> _What you should do_: Copy the items word for word, from the very first line through the line containing "Viewport: 611px width, 400px", including that line. Leave the pictures out of your copy.

> _Listed records_:
## START

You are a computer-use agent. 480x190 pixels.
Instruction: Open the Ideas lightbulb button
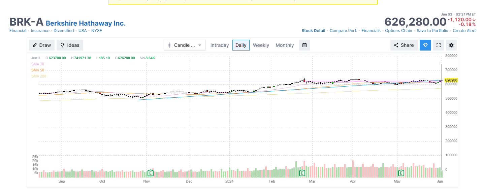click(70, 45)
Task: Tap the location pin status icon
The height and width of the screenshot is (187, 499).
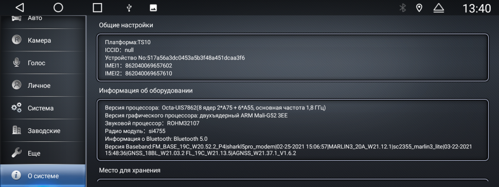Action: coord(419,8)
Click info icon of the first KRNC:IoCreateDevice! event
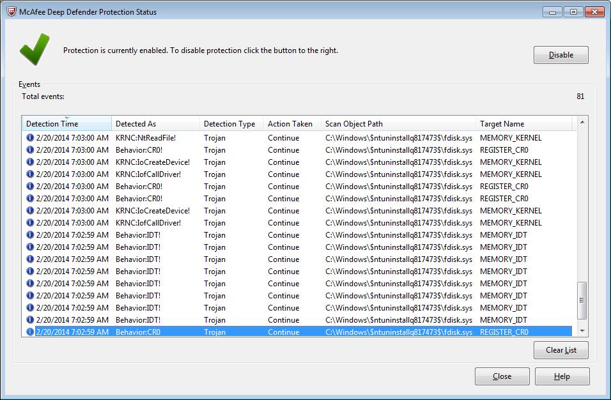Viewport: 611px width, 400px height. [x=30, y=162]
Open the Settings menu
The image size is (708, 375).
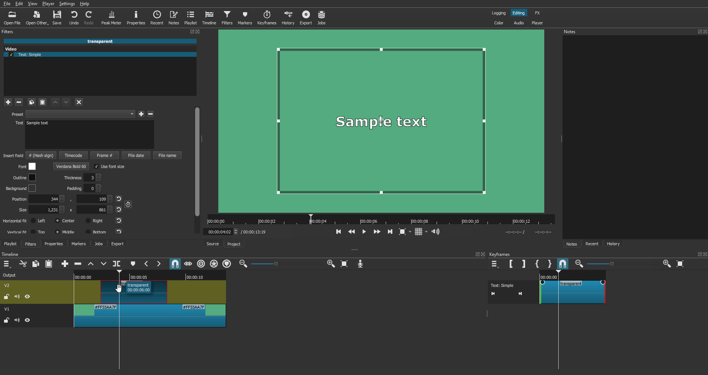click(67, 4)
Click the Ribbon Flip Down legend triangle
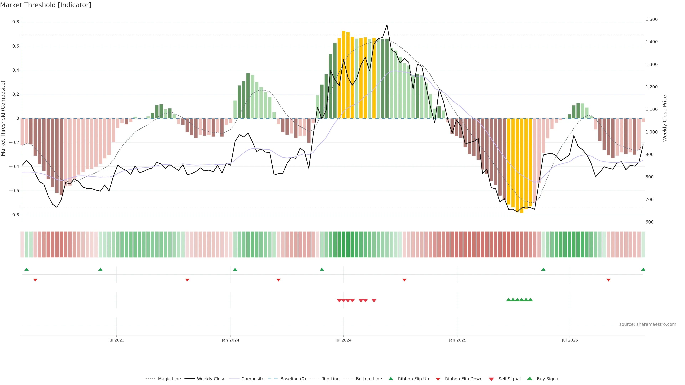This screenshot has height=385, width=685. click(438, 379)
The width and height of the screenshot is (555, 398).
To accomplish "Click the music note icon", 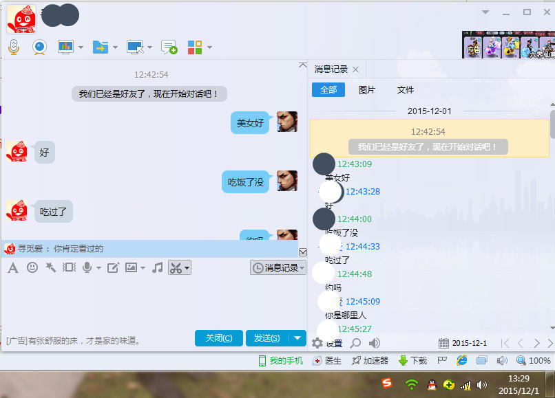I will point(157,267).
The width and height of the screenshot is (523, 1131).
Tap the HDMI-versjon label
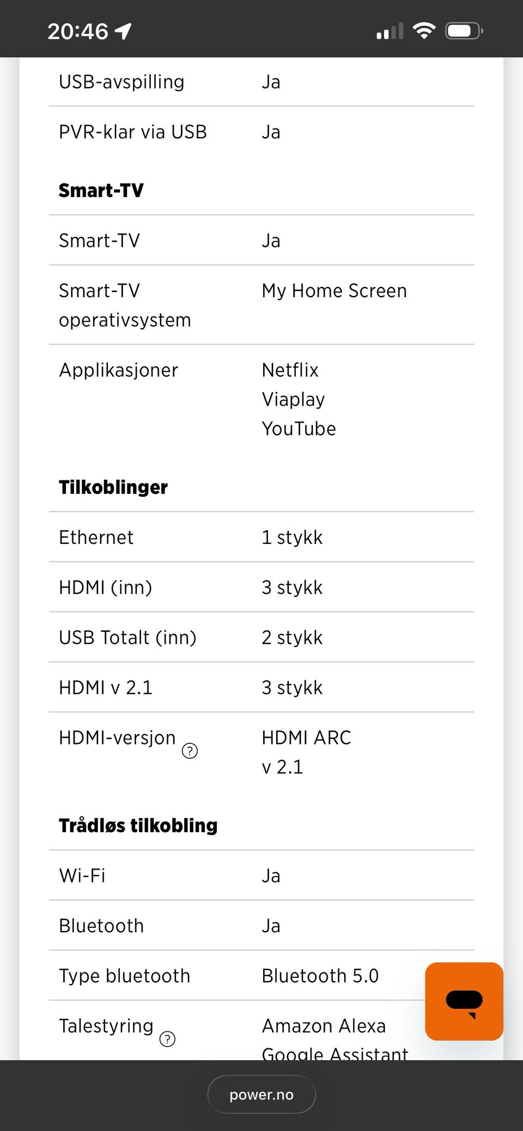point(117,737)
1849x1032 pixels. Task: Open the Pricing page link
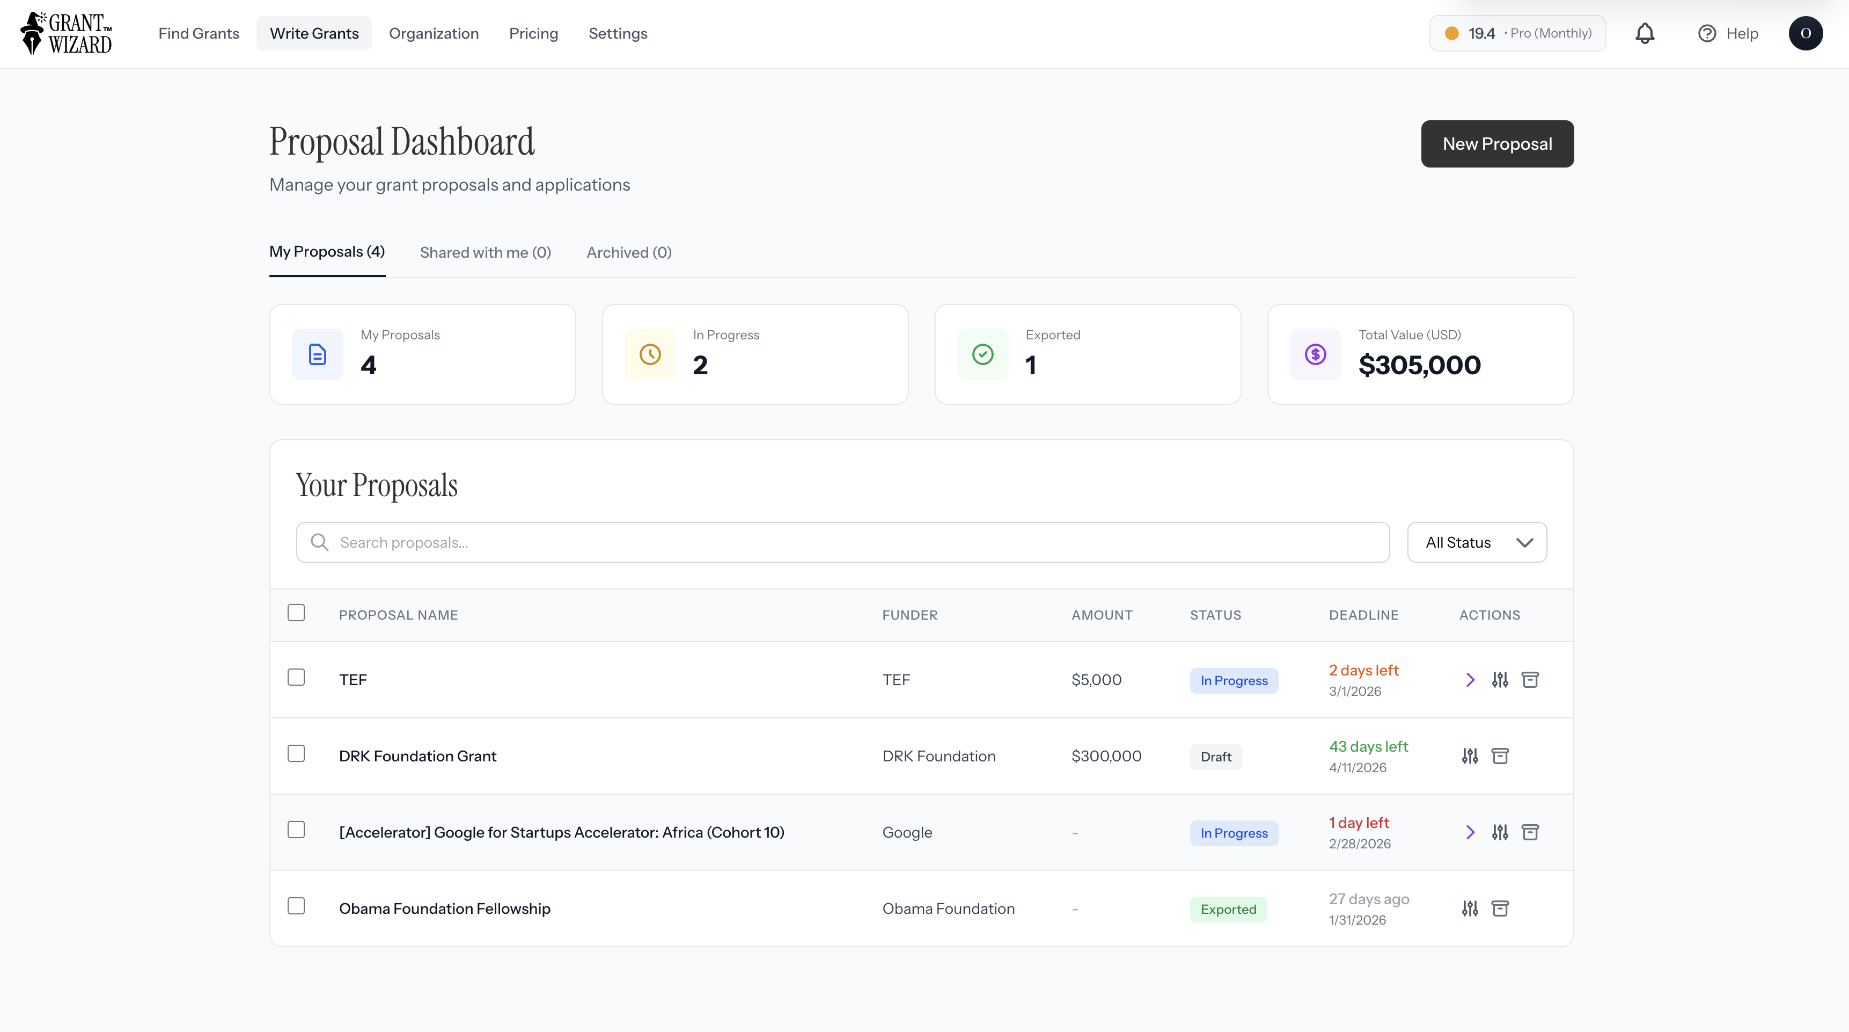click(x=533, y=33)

## END

> _Solution to this exercise_:
You are a computer-use agent. 480x190 pixels.
Instruction: Open the Ideas lightbulb button
click(70, 45)
Task: Tap the location pin status icon
The height and width of the screenshot is (187, 499).
Action: coord(419,8)
Click info icon of the first KRNC:IoCreateDevice! event
Viewport: 611px width, 400px height. [x=30, y=162]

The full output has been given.